Entries provided =
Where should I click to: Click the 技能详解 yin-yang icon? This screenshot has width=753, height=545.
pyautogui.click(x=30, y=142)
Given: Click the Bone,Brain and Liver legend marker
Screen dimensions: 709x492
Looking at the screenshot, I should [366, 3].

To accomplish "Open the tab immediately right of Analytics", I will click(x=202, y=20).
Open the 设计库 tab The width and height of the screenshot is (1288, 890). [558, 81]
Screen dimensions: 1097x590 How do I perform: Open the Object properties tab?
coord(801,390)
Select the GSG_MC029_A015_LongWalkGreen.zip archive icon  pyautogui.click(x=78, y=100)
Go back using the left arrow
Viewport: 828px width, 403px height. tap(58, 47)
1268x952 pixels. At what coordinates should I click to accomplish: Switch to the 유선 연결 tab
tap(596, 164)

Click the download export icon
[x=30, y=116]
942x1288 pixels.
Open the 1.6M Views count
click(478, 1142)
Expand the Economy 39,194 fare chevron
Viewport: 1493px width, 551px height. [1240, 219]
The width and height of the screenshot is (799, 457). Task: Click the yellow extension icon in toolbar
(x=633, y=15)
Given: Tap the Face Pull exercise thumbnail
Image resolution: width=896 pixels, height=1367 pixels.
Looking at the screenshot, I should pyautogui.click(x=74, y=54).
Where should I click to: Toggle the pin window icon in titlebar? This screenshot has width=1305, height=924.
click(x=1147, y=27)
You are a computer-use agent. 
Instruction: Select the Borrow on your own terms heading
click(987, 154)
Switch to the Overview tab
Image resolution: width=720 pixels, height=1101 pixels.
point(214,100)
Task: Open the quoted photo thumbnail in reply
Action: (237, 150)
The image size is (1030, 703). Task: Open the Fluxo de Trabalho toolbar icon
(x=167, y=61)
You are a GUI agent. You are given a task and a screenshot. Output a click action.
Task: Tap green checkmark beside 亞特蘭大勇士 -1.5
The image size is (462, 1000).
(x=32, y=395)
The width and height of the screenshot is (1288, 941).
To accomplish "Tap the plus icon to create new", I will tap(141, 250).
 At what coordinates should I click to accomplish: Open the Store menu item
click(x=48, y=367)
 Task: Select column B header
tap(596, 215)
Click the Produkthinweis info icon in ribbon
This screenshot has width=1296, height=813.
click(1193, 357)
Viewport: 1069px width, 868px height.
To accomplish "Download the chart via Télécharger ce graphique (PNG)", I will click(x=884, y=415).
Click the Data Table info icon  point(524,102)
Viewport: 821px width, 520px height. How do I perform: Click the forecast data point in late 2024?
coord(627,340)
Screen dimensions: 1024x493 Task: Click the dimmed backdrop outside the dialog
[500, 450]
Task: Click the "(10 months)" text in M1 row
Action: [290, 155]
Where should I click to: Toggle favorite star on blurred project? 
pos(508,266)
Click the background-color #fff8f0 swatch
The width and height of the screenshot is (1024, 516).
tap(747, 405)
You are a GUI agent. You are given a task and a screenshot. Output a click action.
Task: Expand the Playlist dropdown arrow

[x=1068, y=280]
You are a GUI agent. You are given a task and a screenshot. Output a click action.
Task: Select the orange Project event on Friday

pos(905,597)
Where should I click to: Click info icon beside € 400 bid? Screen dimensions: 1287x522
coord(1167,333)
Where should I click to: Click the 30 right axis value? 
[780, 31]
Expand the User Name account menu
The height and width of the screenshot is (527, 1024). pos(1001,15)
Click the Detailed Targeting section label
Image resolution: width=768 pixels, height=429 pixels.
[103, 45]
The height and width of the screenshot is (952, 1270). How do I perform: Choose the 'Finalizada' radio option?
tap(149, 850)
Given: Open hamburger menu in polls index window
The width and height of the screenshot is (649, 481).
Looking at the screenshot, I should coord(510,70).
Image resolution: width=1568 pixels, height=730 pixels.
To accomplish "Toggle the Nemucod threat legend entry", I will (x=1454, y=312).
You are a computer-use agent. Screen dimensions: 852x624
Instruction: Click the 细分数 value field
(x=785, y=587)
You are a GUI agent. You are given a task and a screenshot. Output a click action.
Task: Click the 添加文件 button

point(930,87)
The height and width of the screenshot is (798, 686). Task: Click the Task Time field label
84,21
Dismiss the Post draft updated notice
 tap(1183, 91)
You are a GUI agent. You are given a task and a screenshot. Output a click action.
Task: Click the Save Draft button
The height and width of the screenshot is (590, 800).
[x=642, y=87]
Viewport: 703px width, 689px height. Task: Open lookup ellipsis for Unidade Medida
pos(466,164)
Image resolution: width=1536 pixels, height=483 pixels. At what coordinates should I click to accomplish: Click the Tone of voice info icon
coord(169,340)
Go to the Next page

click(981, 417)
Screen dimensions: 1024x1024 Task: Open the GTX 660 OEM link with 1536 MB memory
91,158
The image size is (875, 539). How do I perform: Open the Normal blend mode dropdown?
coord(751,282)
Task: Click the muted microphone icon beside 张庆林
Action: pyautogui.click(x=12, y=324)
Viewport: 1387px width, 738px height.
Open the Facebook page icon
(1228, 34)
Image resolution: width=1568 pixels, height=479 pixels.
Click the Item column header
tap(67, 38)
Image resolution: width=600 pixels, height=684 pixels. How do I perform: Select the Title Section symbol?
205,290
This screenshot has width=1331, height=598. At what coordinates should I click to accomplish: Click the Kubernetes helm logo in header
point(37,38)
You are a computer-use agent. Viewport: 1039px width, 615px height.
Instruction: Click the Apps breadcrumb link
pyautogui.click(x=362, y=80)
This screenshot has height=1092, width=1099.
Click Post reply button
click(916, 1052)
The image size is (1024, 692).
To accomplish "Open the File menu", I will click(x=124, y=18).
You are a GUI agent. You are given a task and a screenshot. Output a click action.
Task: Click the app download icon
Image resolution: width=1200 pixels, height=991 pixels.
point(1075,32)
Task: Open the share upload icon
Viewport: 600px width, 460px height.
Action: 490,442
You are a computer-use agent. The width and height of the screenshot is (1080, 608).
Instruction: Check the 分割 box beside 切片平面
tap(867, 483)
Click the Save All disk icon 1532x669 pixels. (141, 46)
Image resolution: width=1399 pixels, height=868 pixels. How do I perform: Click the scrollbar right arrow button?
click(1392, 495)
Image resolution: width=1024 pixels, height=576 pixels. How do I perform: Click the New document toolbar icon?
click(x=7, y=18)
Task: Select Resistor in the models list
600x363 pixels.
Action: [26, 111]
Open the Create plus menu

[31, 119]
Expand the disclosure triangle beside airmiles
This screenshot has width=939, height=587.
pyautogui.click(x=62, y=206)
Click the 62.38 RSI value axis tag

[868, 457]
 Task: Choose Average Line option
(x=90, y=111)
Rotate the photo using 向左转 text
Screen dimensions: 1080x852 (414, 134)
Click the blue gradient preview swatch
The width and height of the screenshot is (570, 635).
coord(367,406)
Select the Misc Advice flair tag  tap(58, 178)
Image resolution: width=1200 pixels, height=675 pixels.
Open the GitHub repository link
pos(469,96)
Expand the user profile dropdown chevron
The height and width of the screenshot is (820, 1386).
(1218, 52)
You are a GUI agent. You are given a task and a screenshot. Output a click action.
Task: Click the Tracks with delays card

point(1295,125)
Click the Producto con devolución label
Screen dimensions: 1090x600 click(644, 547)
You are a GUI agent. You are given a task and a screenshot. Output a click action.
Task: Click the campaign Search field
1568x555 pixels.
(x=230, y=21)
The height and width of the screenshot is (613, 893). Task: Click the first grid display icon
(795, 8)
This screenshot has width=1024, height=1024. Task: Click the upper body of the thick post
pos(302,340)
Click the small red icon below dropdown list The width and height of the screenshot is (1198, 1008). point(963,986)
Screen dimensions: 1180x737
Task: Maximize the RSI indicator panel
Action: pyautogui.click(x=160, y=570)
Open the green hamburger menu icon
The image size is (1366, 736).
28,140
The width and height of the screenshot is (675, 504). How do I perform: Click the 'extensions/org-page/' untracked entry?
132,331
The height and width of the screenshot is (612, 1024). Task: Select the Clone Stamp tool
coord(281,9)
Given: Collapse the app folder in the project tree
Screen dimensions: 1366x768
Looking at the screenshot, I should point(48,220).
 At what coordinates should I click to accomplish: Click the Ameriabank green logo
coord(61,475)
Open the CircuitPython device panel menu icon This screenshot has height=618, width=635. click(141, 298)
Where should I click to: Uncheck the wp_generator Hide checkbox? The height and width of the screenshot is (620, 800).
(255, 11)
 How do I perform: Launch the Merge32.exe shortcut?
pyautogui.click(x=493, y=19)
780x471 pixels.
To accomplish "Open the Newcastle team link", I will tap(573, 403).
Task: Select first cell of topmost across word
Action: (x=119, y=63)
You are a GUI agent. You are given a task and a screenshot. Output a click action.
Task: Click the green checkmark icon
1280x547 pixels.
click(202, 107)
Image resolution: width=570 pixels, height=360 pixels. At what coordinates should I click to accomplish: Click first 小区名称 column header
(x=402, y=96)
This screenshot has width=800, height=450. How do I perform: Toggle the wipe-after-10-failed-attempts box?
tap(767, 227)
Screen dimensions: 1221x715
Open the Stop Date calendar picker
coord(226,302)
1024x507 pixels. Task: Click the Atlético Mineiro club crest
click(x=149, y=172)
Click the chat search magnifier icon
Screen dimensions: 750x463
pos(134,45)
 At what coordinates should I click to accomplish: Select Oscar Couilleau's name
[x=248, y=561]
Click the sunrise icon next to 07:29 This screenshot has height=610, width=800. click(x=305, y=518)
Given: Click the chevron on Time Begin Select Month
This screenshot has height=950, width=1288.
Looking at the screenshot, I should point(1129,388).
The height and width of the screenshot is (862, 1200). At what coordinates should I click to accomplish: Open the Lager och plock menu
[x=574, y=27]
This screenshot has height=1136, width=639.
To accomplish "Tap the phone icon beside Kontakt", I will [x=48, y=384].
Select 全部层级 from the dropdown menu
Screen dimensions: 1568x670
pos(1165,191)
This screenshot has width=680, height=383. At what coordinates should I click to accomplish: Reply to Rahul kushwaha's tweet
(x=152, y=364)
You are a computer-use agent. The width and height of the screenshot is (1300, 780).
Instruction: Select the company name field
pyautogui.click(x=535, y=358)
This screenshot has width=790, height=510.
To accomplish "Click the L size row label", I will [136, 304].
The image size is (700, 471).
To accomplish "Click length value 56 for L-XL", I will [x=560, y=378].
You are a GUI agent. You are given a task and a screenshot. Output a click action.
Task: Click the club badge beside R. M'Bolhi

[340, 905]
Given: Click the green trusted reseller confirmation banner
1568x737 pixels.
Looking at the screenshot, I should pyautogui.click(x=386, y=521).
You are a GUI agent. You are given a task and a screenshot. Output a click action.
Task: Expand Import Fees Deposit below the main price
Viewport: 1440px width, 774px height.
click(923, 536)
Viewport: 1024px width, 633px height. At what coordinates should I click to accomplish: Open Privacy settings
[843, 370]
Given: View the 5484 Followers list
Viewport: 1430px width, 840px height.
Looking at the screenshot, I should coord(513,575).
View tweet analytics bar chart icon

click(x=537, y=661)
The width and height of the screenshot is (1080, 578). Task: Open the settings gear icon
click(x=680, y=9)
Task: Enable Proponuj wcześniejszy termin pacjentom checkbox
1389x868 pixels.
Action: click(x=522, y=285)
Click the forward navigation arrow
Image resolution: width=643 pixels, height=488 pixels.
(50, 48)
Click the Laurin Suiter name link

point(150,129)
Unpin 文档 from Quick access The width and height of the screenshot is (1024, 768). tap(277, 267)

Work to be completed =
Go through the entries above and report how many lines hold the word "hamburger". Nothing but the number is needed.

Result for this exercise =
2